Two small \(1 kg\) spheres sit isolated in space 1 meter apart. Each
sphere has charge \(+Q\). For what value of \(Q\) is the net force on
each of the masses zero?
For the above configuration, draw the electric field lines and the
equipotential lines.
Four point charges are fixed on the corners of a square with side
length \(d\). If all four have charge \(-q\), what is the electric
potential in the center of the square? What if two have charge
\(+q\) and two have charge \(-q\)?
How much energy is required to create the configuration in #3 in
each of the two cases?
Level 2
You hang a block of charge \(q\) and mass \(m\) from a string in
the presence of a uniform electric field parallel to the ground.
You notice that the block stays at rest when the string is
displaced from the vertical by an angle \(\theta\). What is \(E\), the
magnitude of the uniform electric field?
A rod of uniform charge density is situated on the $x$-axis from
\(x=0\) to \(x=L\). The rod has total charge \(+Q\). What is the
electric field at a point along the $x$-axis for \(x > L\)? What
happens as \(x\) becomes much larger than \(L\)?

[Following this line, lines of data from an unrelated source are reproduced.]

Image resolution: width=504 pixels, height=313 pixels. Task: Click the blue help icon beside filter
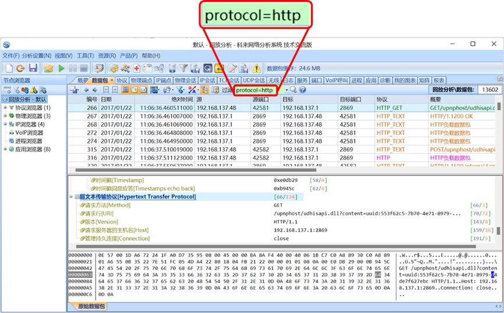302,90

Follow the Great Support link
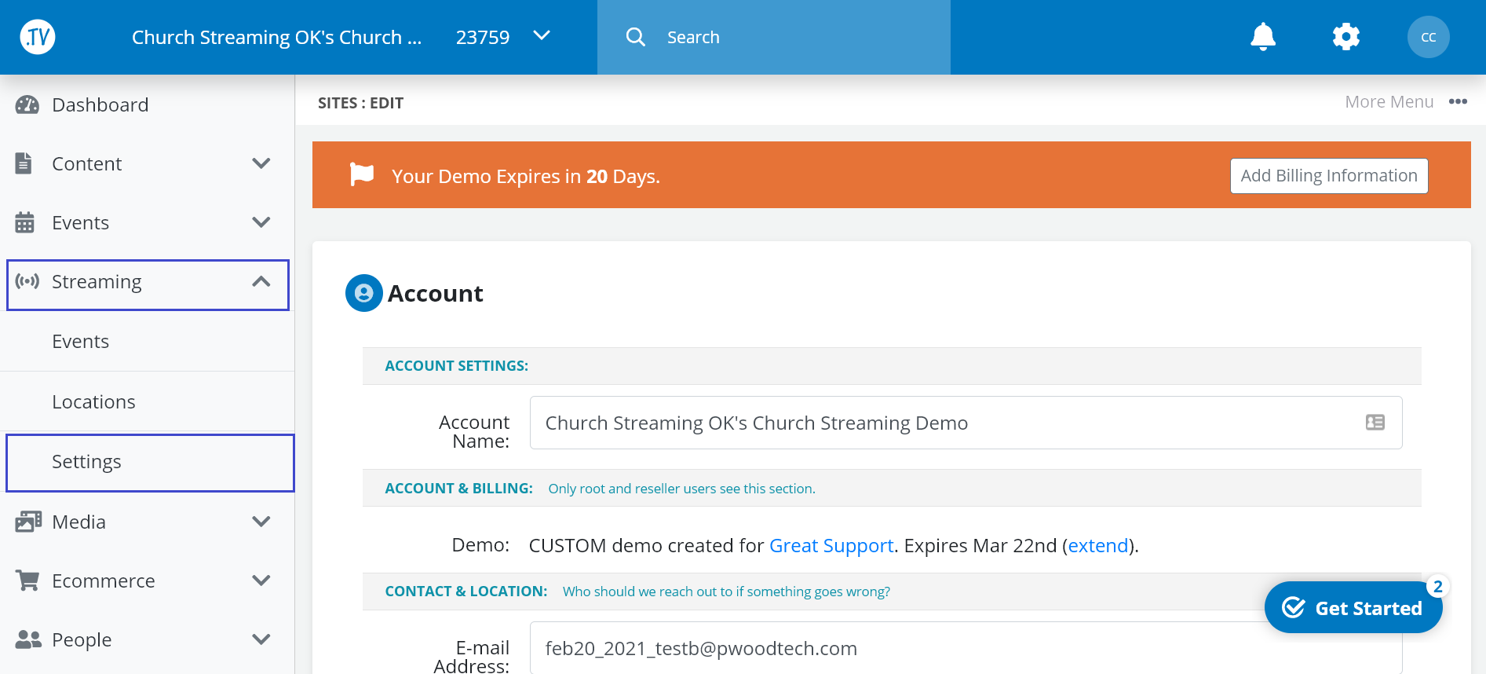coord(831,546)
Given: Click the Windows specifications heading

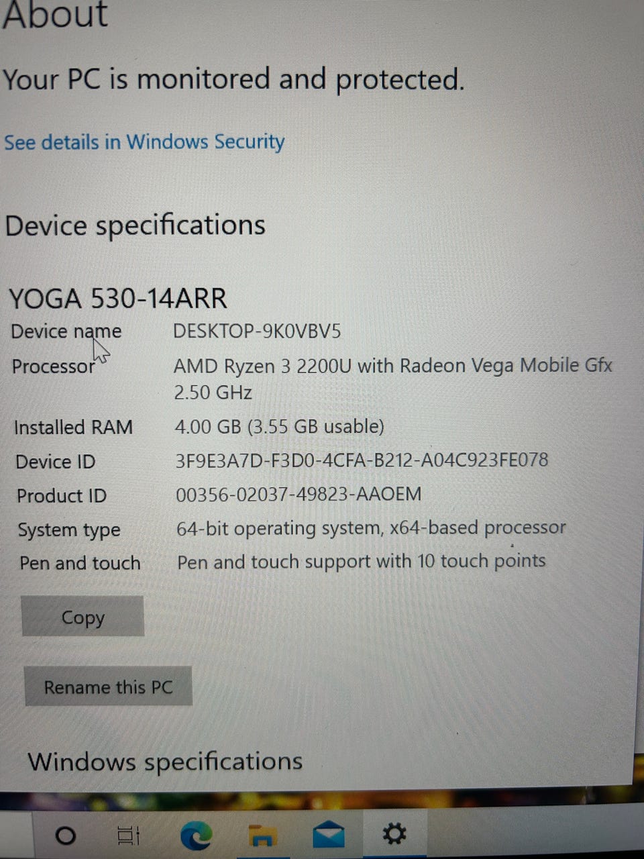Looking at the screenshot, I should tap(165, 762).
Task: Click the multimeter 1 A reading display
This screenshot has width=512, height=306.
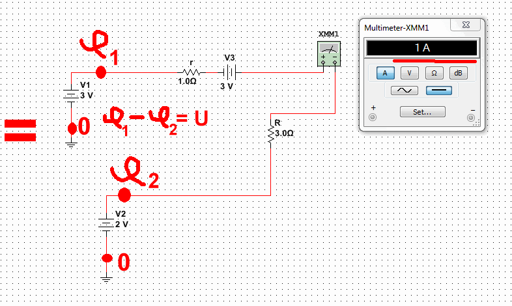Action: pos(421,48)
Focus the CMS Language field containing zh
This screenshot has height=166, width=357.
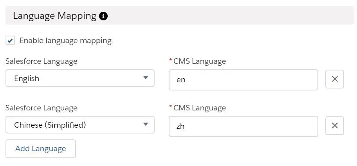pyautogui.click(x=243, y=126)
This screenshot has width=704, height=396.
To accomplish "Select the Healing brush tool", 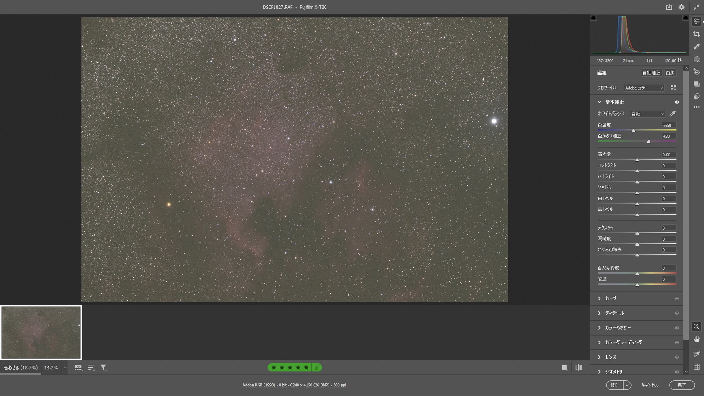I will (696, 47).
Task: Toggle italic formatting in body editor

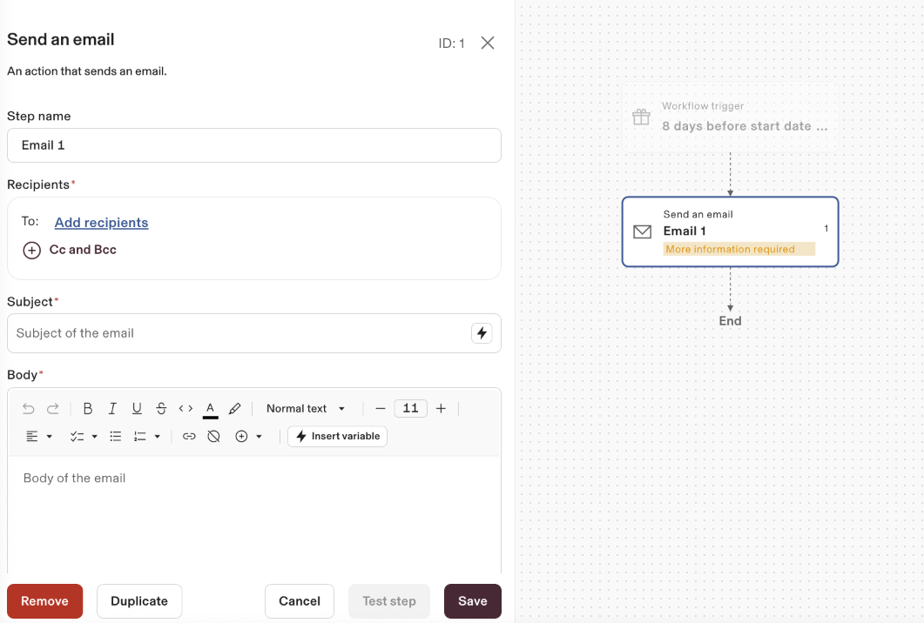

Suppose we have a uniformly charged ring of radius \(R\) and charge
\(Q\). Calculate the electric field and the electric potential
directly in the center of the ring. Now suppose the bottom half of
the ring were removed. Would the magnitude of the electric field
at the same point increase or decrease? How about the electric
potential?
Two point charges lie on the $y$-axis. A charge of \(+q\) is located
at \(y=+1m\), and a charge of \(-q\) is located at \(y=-1m\). What is the
electric field at an arbitrary point \((x,y)\) in this space?
Level 3
Suppose we have a disk of radius \(R\) in the $xy$-plane
centered at the origin with a uniform charge density and total
charge \(Q\). By treating the disk as a series of concentric rings,
find the electric field at an arbitrary point along the $z$-axis.